### RECORDS FOR THE TASK

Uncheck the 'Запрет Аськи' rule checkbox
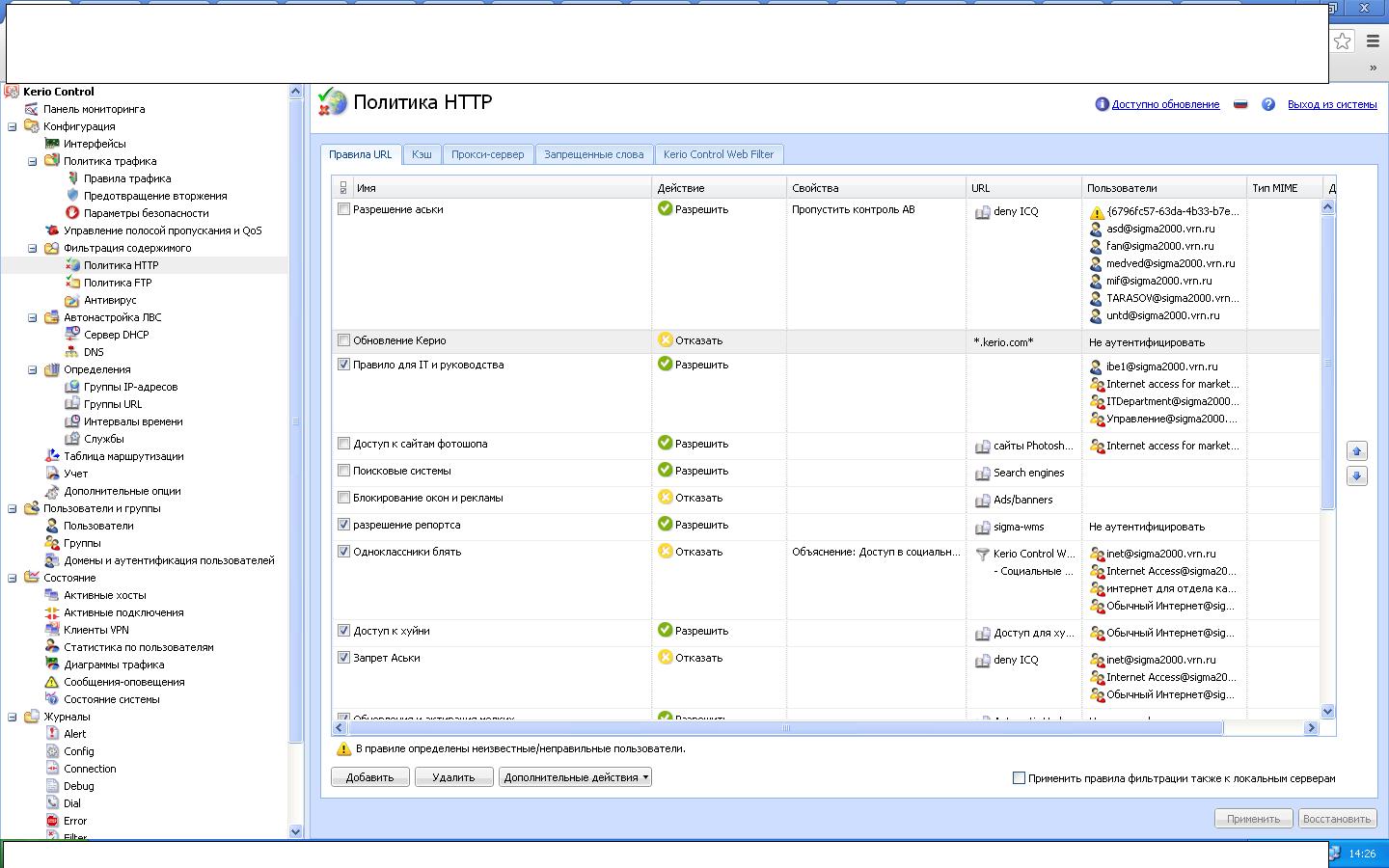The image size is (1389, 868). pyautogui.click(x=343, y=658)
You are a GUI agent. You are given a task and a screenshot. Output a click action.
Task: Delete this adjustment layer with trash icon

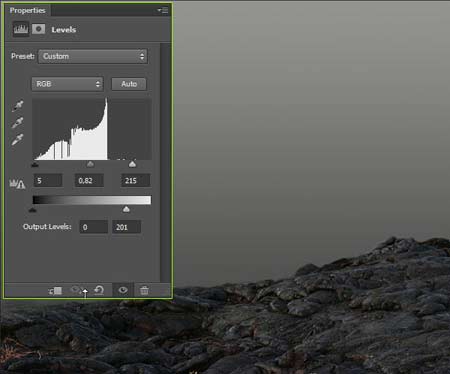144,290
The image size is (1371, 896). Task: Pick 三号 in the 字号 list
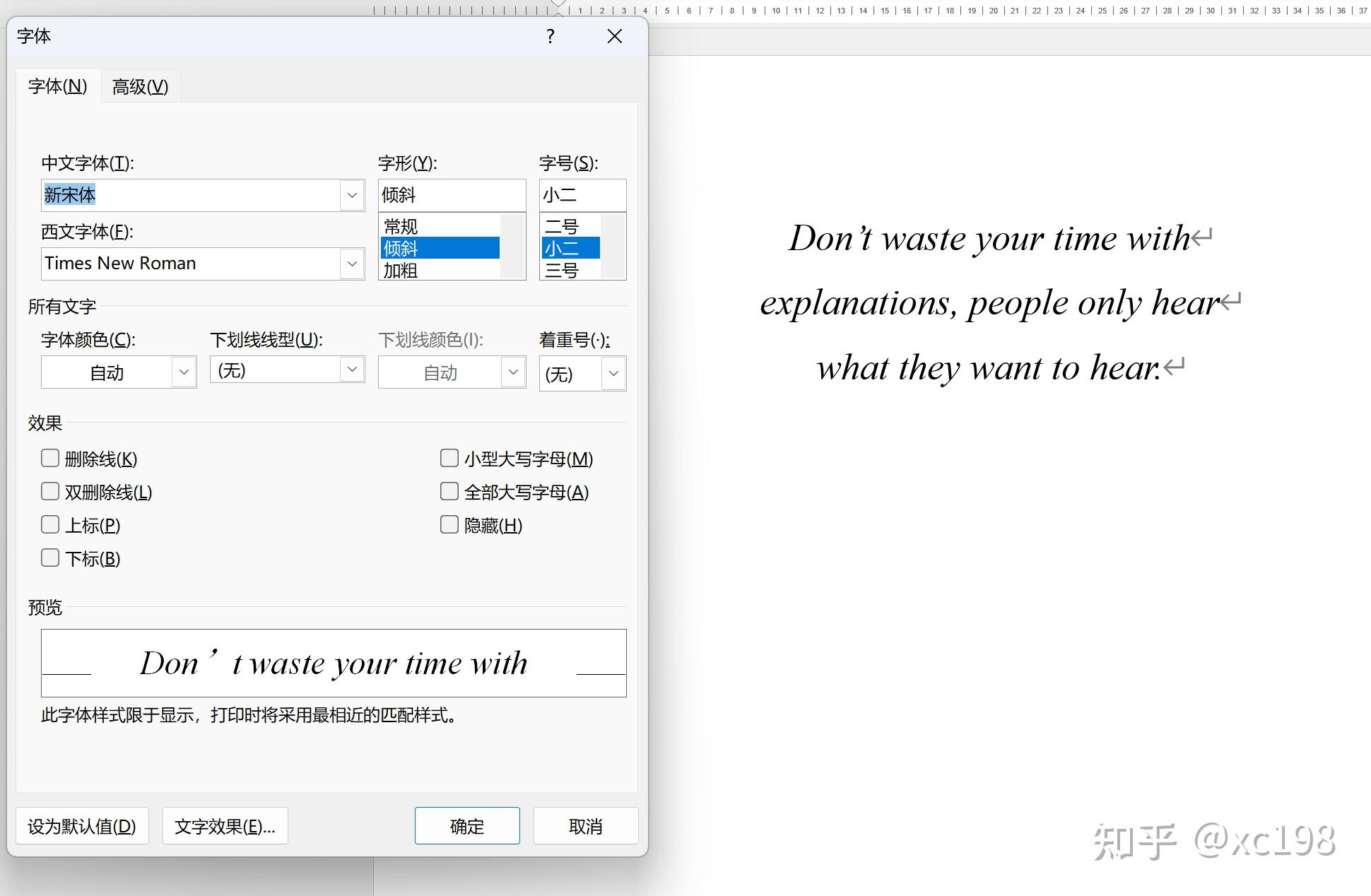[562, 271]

######
### RECORDS FOR THE TASK

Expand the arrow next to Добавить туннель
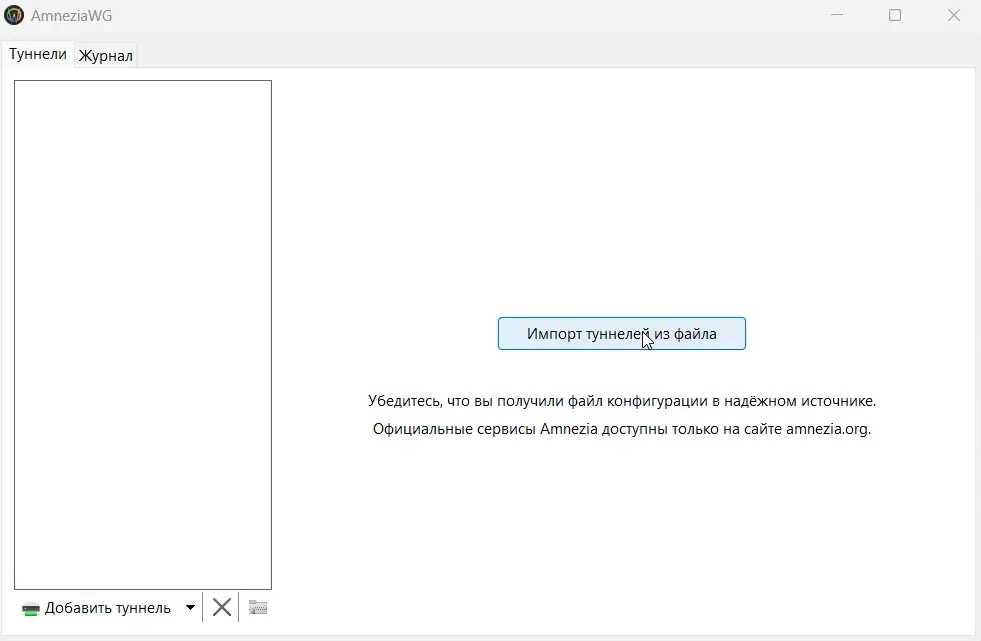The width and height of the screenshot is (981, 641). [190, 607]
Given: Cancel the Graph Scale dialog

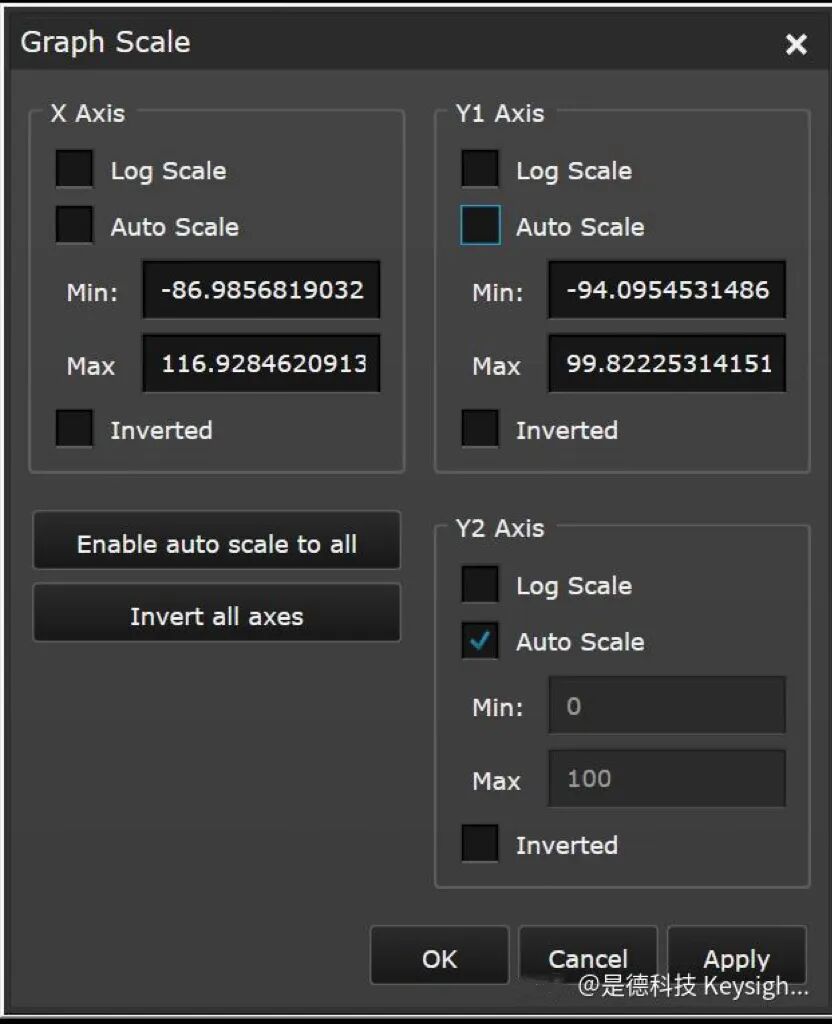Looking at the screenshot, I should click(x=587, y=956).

######

Rewrite the records as a numbered list, covering the stretch from the line that contains "Expand the arrow next to Добавить туннель" through the line that contains "Looking at the", both included. Skip blank lines and leave the pictures out.

1. Expand the arrow next to Добавить туннель
2. The width and height of the screenshot is (981, 641). [190, 607]
3. Given: Cancel the Graph Scale dialog
4. Looking at the screenshot, I should click(x=587, y=956).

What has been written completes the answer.